-------- Study material --------

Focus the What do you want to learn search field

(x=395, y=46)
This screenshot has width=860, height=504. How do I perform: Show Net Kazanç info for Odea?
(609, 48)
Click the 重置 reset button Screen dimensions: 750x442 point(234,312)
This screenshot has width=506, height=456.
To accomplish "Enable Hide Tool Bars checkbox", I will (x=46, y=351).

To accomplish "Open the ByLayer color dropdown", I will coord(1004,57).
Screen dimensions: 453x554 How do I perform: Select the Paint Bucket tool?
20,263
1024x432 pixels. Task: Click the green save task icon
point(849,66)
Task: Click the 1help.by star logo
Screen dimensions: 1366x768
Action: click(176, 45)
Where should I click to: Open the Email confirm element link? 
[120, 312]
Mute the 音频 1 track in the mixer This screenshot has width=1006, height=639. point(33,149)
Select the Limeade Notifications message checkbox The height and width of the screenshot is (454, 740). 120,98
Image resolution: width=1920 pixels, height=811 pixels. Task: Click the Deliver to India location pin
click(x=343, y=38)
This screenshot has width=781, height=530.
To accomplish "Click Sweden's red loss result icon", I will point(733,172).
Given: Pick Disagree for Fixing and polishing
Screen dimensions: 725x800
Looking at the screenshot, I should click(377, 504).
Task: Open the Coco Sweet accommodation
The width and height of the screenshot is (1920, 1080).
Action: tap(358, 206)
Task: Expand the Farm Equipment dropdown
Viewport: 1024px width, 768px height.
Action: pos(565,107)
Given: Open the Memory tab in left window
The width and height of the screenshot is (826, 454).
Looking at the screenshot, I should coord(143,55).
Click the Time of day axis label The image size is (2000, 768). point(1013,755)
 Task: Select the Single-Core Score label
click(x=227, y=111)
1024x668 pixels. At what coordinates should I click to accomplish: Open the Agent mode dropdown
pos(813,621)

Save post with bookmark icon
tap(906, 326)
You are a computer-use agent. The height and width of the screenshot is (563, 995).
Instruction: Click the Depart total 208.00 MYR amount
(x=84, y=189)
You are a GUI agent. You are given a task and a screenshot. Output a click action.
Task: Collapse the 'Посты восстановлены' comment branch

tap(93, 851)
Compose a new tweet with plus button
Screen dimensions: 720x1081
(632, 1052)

--------

● **Exercise prompt**: Output the entire set of records exactly as shown.

● **Answer below**:
Focus the What do you want to learn search field

(x=395, y=46)
This screenshot has width=860, height=504. How do I perform: Show Net Kazanç info for Odea?
(609, 48)
Click the 重置 reset button Screen dimensions: 750x442 point(234,312)
This screenshot has width=506, height=456.
To accomplish "Enable Hide Tool Bars checkbox", I will (x=46, y=351).

To accomplish "Open the ByLayer color dropdown", I will coord(1004,57).
Screen dimensions: 453x554 How do I perform: Select the Paint Bucket tool?
20,263
1024x432 pixels. Task: Click the green save task icon
point(849,66)
Task: Click the 1help.by star logo
Screen dimensions: 1366x768
Action: click(176, 45)
Where should I click to: Open the Email confirm element link? 
[120, 312]
Mute the 音频 1 track in the mixer This screenshot has width=1006, height=639. point(33,149)
Select the Limeade Notifications message checkbox The height and width of the screenshot is (454, 740). 120,98
Image resolution: width=1920 pixels, height=811 pixels. Task: Click the Deliver to India location pin
click(x=343, y=38)
This screenshot has width=781, height=530.
To accomplish "Click Sweden's red loss result icon", I will point(733,172).
Given: Pick Disagree for Fixing and polishing
Screen dimensions: 725x800
Looking at the screenshot, I should click(377, 504).
Task: Open the Coco Sweet accommodation
The width and height of the screenshot is (1920, 1080).
Action: tap(358, 206)
Task: Expand the Farm Equipment dropdown
Viewport: 1024px width, 768px height.
Action: pos(565,107)
Given: Open the Memory tab in left window
The width and height of the screenshot is (826, 454).
Looking at the screenshot, I should coord(143,55).
Click the Time of day axis label The image size is (2000, 768). point(1013,755)
 Task: Select the Single-Core Score label
click(x=227, y=111)
1024x668 pixels. At what coordinates should I click to accomplish: Open the Agent mode dropdown
pos(813,621)

Save post with bookmark icon
tap(906, 326)
You are a computer-use agent. The height and width of the screenshot is (563, 995).
Instruction: Click the Depart total 208.00 MYR amount
(x=84, y=189)
You are a GUI agent. You are given a task and a screenshot. Output a click action.
Task: Collapse the 'Посты восстановлены' comment branch

tap(93, 851)
Compose a new tweet with plus button
Screen dimensions: 720x1081
(632, 1052)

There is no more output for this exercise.